> THE PROBLEM
Down to the final line, print the records below exactly and without pictures.

> Collection entries

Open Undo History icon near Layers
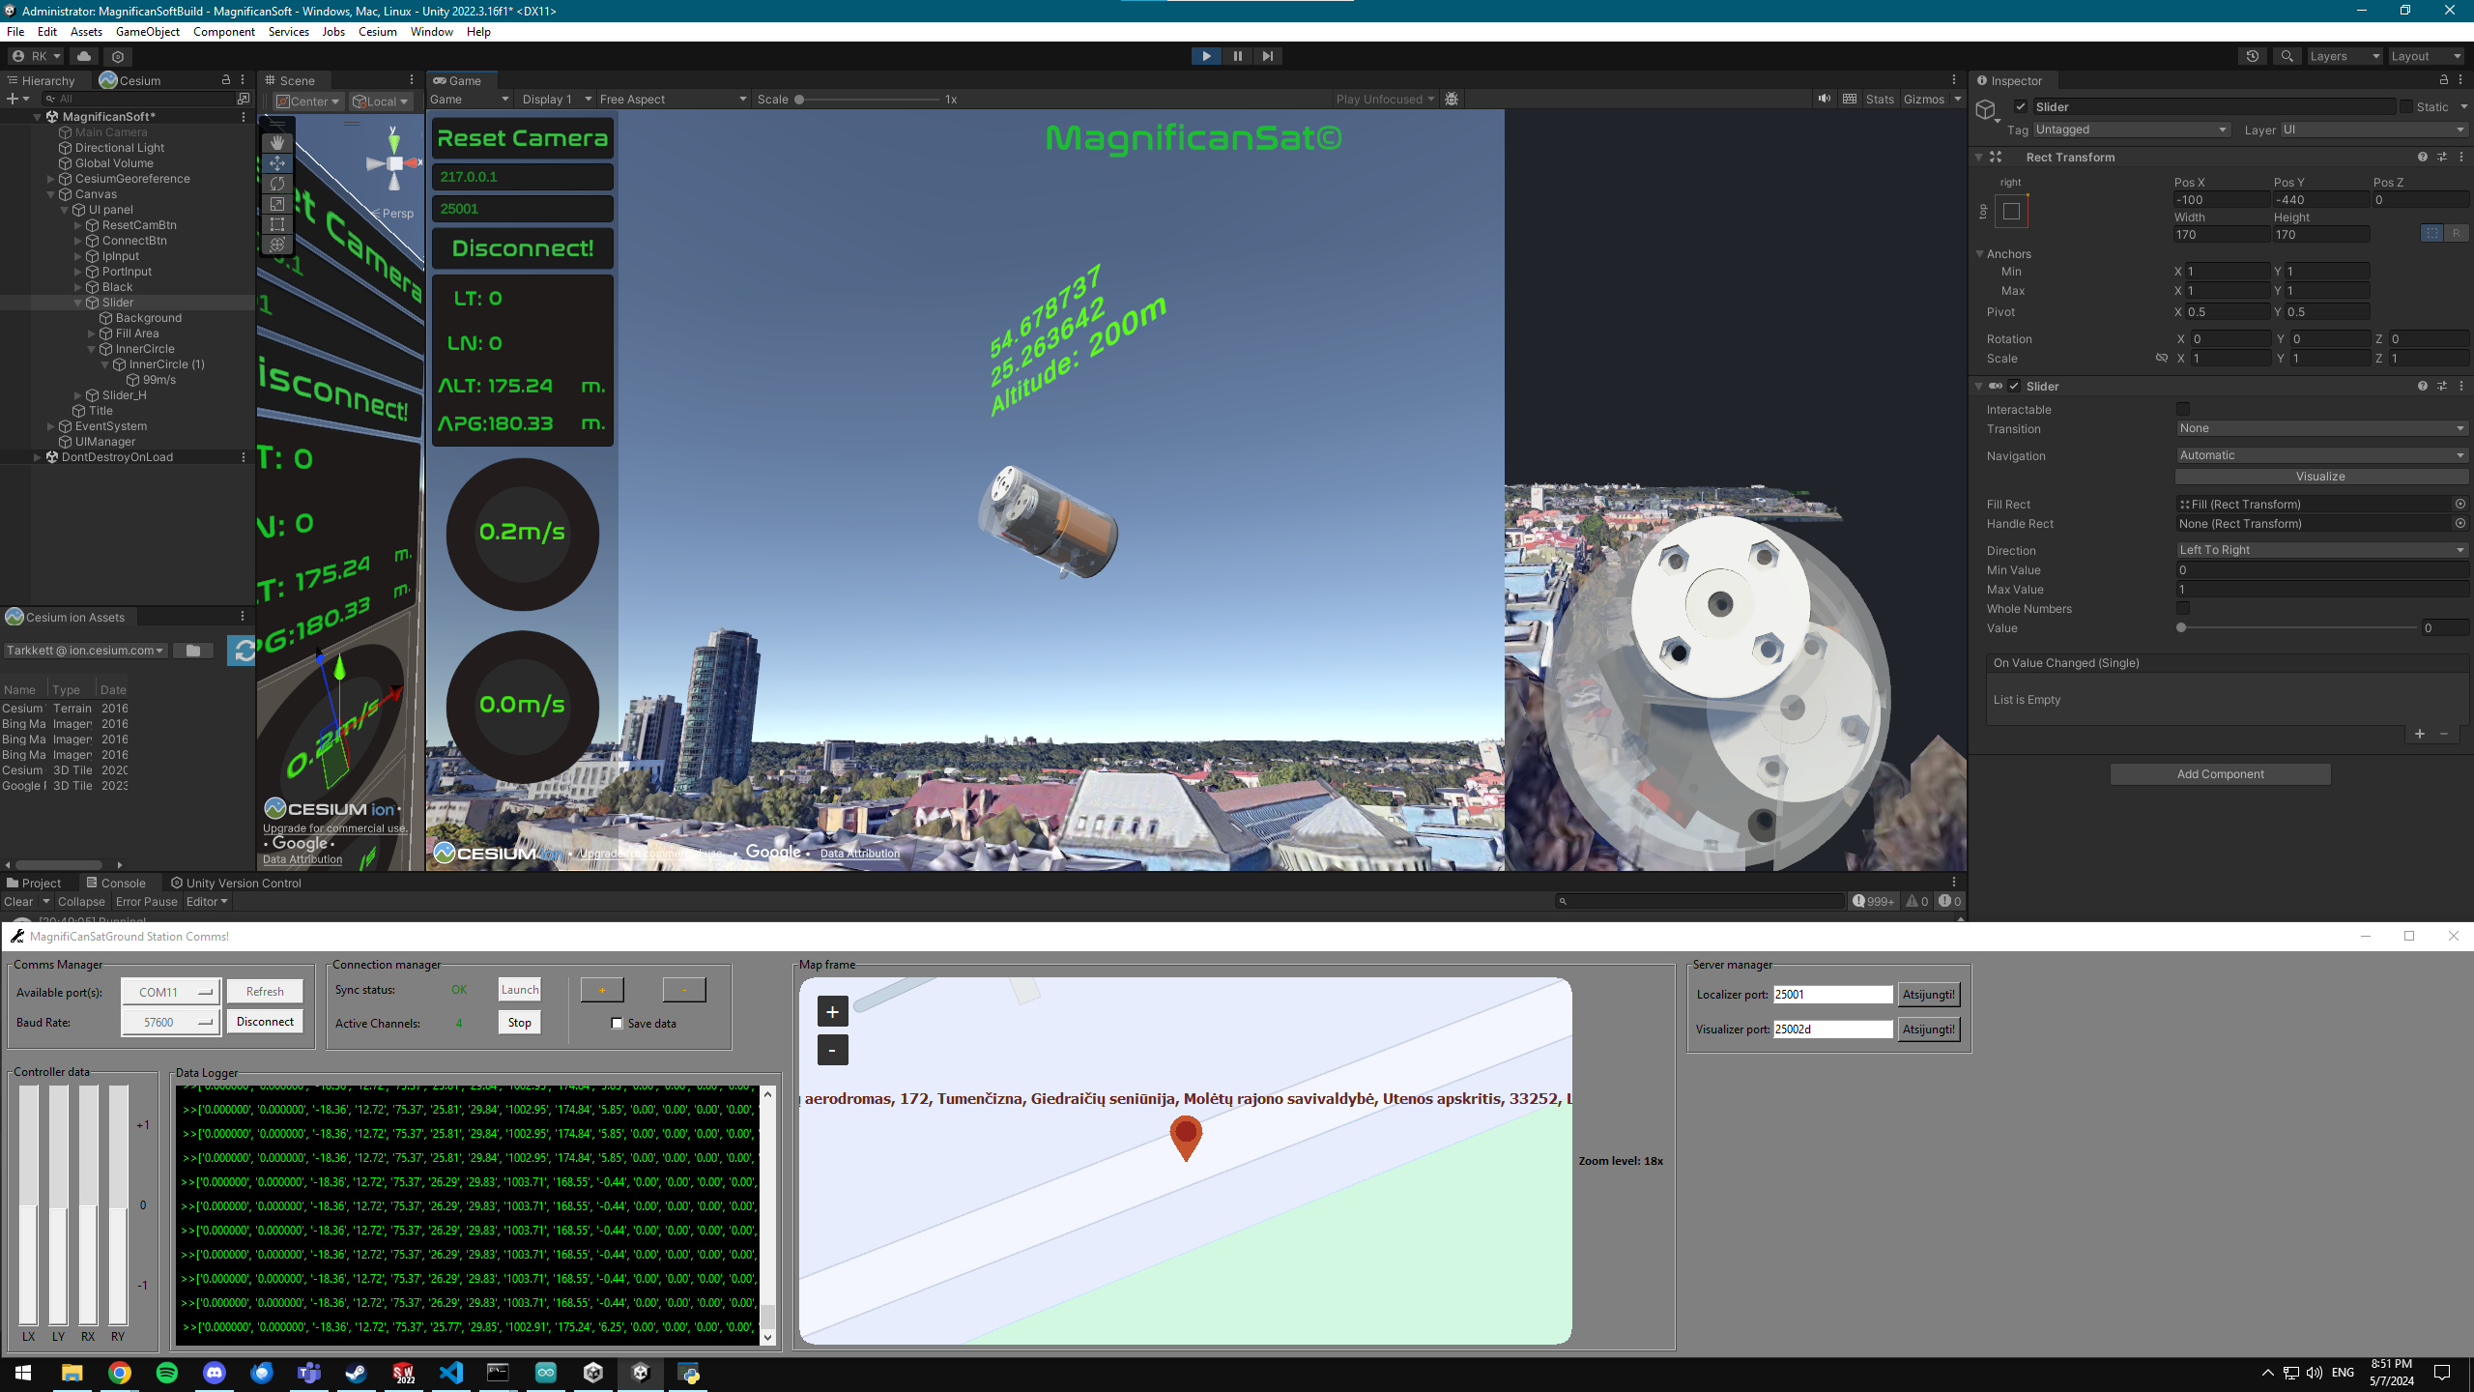pyautogui.click(x=2252, y=56)
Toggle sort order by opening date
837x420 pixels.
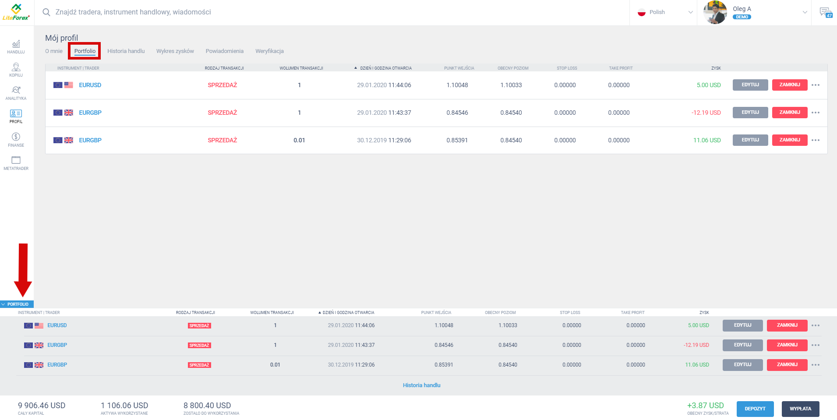click(x=355, y=68)
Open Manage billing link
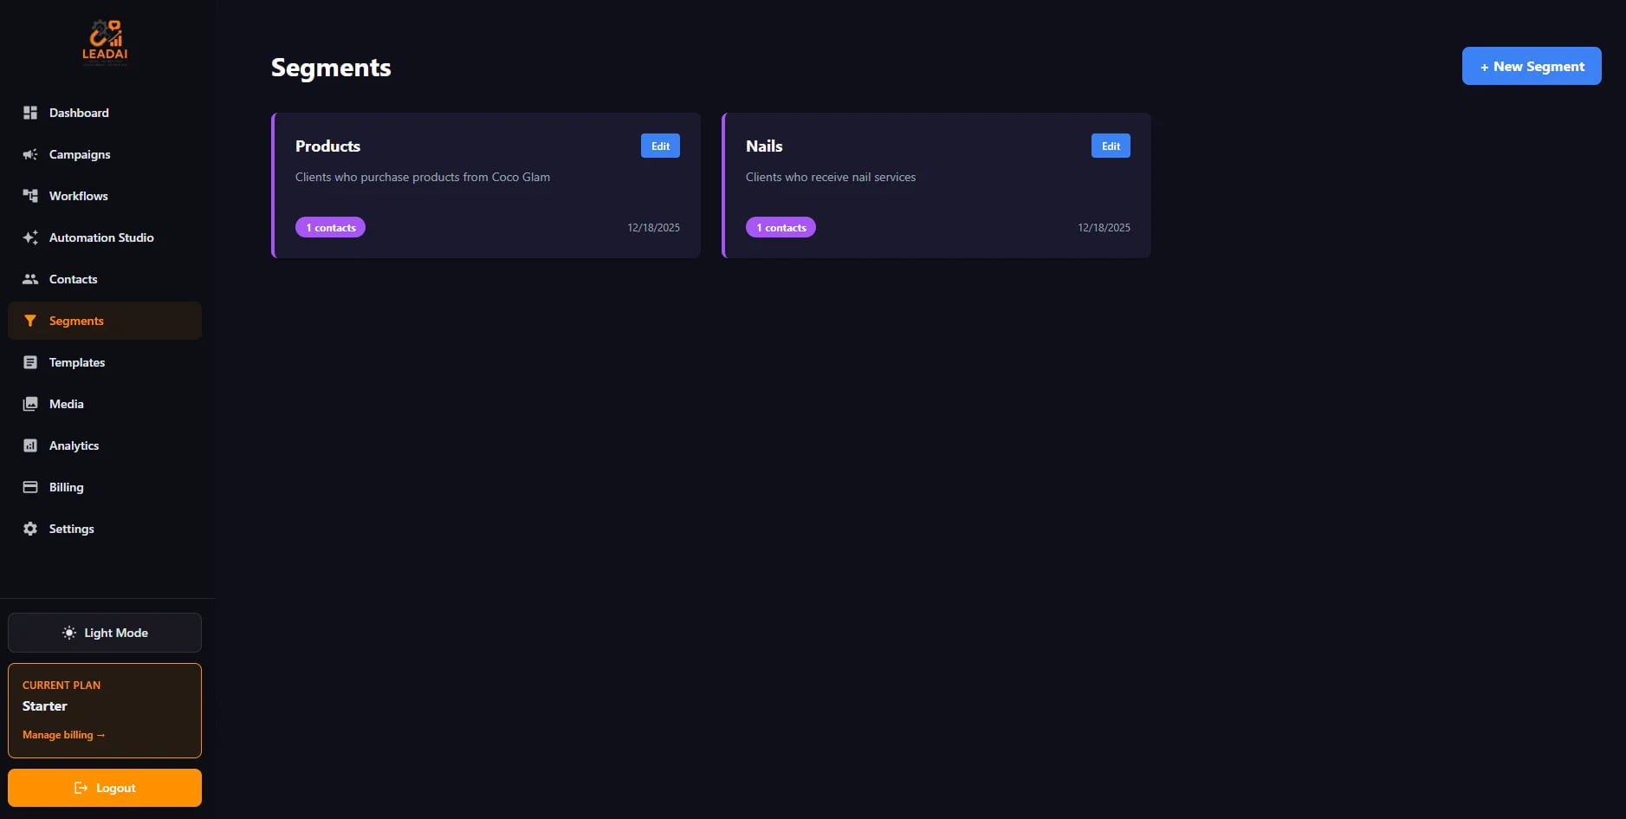The height and width of the screenshot is (819, 1626). 62,734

> RESULT OF THE EXERCISE
Open Undo History icon near Layers
pyautogui.click(x=2252, y=56)
Toggle sort order by opening date
837x420 pixels.
click(x=355, y=68)
Open Manage billing link
The height and width of the screenshot is (819, 1626). 62,734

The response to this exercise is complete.